Fat Joe said that people expect him to be a Republican and vote for President Trump because of his wealth, but that because he cares for his people, he votes Democrat. Still, he considers himself a capitalist and wondered how that squares with empowering the community.

“If not for capitalism, how could you have JLo, who’s a boricua from the Bronx? [Or] A-Rod, who’s a Dominican for Washington Heights?” Fat Joe asked.

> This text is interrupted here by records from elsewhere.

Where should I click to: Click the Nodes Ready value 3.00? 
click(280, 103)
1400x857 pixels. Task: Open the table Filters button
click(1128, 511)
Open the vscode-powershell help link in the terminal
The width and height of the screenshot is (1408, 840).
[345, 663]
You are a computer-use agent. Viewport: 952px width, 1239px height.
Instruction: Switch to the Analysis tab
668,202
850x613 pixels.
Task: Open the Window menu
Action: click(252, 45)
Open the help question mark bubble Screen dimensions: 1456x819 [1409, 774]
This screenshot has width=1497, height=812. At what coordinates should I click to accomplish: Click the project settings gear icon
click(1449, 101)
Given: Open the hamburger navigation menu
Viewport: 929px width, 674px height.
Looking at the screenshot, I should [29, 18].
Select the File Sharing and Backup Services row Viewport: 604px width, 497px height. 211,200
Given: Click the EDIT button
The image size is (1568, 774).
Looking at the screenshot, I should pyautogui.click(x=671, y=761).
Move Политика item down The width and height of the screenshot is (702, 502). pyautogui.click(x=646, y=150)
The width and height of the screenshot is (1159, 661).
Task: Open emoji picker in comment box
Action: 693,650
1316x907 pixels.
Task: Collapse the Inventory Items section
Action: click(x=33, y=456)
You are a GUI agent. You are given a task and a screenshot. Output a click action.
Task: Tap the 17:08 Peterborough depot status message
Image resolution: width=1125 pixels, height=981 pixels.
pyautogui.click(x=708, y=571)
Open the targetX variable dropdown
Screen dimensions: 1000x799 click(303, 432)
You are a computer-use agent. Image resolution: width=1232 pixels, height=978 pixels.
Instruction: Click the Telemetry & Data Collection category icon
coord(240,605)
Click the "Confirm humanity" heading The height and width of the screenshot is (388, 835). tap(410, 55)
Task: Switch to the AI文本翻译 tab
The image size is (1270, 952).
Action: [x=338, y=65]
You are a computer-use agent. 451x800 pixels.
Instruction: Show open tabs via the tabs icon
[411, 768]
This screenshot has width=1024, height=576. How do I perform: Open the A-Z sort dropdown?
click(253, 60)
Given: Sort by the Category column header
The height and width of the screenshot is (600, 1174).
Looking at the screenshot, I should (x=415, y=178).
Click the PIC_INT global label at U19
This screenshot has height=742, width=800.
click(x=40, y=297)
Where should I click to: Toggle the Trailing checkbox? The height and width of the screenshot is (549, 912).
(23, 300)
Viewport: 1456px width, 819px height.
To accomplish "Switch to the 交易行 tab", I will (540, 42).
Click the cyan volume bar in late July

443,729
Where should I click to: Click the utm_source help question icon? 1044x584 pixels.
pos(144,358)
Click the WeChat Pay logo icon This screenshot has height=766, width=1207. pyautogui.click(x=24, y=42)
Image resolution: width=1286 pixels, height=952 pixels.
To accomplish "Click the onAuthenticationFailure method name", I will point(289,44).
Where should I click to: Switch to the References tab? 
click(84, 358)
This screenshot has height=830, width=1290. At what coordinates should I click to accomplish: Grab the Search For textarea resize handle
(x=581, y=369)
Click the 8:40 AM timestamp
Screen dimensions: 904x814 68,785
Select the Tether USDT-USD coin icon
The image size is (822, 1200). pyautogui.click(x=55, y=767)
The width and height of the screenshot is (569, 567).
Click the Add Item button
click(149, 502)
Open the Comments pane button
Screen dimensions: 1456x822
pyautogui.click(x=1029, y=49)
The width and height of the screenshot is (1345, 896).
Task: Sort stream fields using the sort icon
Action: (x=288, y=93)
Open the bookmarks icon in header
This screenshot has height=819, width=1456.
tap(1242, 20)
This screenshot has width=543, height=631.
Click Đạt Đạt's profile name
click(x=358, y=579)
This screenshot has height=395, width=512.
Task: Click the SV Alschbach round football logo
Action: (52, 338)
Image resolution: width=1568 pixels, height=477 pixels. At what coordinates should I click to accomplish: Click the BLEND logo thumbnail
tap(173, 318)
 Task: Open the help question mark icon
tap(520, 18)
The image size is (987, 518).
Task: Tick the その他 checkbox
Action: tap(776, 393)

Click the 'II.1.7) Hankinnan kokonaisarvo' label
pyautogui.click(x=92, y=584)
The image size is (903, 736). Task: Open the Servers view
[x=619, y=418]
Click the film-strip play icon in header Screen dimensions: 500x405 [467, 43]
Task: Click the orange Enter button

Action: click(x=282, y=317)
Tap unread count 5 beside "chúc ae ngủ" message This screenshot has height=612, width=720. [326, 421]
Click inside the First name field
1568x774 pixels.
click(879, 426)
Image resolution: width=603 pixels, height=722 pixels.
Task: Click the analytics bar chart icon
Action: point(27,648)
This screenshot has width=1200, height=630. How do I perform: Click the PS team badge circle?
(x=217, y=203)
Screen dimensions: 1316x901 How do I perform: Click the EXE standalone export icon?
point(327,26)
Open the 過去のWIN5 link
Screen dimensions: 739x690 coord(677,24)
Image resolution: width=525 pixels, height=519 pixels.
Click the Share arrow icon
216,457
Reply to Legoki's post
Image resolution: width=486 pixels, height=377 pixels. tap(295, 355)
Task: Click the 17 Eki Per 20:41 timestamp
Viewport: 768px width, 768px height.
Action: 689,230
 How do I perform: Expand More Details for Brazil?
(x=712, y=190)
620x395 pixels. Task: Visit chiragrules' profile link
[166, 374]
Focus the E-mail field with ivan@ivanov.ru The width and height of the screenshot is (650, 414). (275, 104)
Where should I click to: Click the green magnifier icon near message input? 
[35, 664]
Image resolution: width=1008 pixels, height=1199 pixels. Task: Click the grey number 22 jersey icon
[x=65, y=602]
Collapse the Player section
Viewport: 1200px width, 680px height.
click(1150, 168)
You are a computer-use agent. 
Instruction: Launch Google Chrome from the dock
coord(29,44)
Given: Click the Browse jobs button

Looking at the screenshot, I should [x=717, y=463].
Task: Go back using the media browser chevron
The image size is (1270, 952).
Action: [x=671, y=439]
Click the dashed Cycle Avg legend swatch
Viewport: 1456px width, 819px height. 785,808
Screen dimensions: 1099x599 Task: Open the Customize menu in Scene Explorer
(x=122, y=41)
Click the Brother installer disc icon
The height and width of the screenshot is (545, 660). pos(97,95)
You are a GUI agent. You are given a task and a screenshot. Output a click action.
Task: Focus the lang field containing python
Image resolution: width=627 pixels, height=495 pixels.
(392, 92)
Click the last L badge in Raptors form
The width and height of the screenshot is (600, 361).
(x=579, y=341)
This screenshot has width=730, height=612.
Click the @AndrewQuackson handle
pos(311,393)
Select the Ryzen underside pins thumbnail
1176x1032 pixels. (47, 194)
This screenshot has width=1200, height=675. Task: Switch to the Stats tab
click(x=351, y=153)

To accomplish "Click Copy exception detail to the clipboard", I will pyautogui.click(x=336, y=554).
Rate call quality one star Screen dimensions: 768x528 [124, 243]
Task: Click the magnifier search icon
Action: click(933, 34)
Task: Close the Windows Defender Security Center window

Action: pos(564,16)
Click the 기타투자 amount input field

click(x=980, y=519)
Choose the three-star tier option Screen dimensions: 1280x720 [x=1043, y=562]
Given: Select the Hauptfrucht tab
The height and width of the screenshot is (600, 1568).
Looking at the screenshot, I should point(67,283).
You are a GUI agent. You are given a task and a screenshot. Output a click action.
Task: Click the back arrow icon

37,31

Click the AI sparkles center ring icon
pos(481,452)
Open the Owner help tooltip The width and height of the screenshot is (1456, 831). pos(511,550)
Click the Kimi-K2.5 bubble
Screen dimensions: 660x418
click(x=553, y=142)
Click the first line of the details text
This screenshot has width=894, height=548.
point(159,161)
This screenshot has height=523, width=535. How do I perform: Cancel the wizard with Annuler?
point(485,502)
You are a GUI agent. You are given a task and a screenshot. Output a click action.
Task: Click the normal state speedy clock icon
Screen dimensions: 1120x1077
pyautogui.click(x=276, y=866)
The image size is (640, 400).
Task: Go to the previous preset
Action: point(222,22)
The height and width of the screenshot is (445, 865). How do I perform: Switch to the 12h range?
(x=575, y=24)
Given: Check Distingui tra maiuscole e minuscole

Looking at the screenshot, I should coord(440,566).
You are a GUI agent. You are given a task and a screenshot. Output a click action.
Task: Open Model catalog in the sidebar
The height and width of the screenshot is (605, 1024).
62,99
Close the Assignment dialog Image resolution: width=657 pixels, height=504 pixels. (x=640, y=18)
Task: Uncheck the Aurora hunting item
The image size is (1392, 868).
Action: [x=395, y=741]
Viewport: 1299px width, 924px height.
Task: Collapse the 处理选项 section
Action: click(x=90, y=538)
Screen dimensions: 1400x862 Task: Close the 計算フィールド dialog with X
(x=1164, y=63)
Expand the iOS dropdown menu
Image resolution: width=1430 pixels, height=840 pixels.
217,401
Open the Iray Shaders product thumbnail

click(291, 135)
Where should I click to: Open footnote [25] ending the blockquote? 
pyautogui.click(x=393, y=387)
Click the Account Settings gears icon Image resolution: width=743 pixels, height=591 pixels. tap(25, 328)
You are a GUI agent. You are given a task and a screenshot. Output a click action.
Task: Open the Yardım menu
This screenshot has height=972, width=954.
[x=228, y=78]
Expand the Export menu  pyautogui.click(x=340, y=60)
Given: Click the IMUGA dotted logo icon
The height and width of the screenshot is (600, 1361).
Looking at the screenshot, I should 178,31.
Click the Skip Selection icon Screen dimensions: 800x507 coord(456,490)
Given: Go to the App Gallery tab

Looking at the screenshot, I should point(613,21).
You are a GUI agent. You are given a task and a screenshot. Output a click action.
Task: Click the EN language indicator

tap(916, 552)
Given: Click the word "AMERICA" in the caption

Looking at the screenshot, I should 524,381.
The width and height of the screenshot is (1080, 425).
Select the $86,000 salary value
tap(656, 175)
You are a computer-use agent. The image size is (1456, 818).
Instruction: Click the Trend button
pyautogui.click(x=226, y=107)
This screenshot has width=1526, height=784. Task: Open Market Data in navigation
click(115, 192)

Fat Joe touched on a point that I believe troubles a lot of black and brown communities in the United States, particularly those who are lower income. Wealth is a particularly alluring prospect for people who have been otherwise written off or unlikely to rise beyond their social position for classist and racist reasons. So the lifestyle of those who made it—especially high-profile celebrities with similarly humble beginnings—is celebrated in such a way that the figures themselves become heroes in a way that wealthy white people simply do not.

But Ocasio-Cortez warned against this emulation, emphasizing that the strive for prosperity is fine, but the tokenistic way in which people prosper is concerning.

“The way our society is organized right now, you’re going to be an owner or, oftentimes, you’re going to be owned,” Ocasio-Cortez said. “That power structure, that relationship, is something I think we should question.”

She added that we should also question why we were born into these conditions and inequities in the first place.

“It’s beautiful what you’ve been able to accomplish in your life, it’s beautiful what JLo and A-Rod… have been able to accomplish in our lives,” Ocasio-Cortez said. “But if it’s just a handful of us, we need to start asking the deeper structural questions. Not ‘how can a couple of us get out of the hood?’ It’s not about that. It’s about how do we make society work for all of us.”

“You know, when I hear you, you’re like a lightning rod,” Fat Joe said. “You’re like a bull.”

The half-hour-long conversation continued, with Ocasio-Cortez relaying what it was like going from bartender to one of the most scrutinized politicians in the country overnight, as well as learning from mistakes she’s made and how it feels to be surrounded by a bunch of old farts in Congress. They also discussed covid-19, and Georgia Governor Brian Kemp’s potentially fatal decision to re-open the state by Friday. But they ended on a light note

“You’re from the Bronx… your five rappers of all time,” Fat Joe said, assuring her that she didn’t have to include him.

“Imma just say the top five, not in order,” she went on. “Nas. I think Big Pun is up there. Of course we got Biggie. I think Tupac and… the fifth one is so hard… KRS-One.”

“Oooh, that’s a mean starting five,” Fat Joe said. “I like you, man! I didn’t know I’d like you this much, that’s crazy!”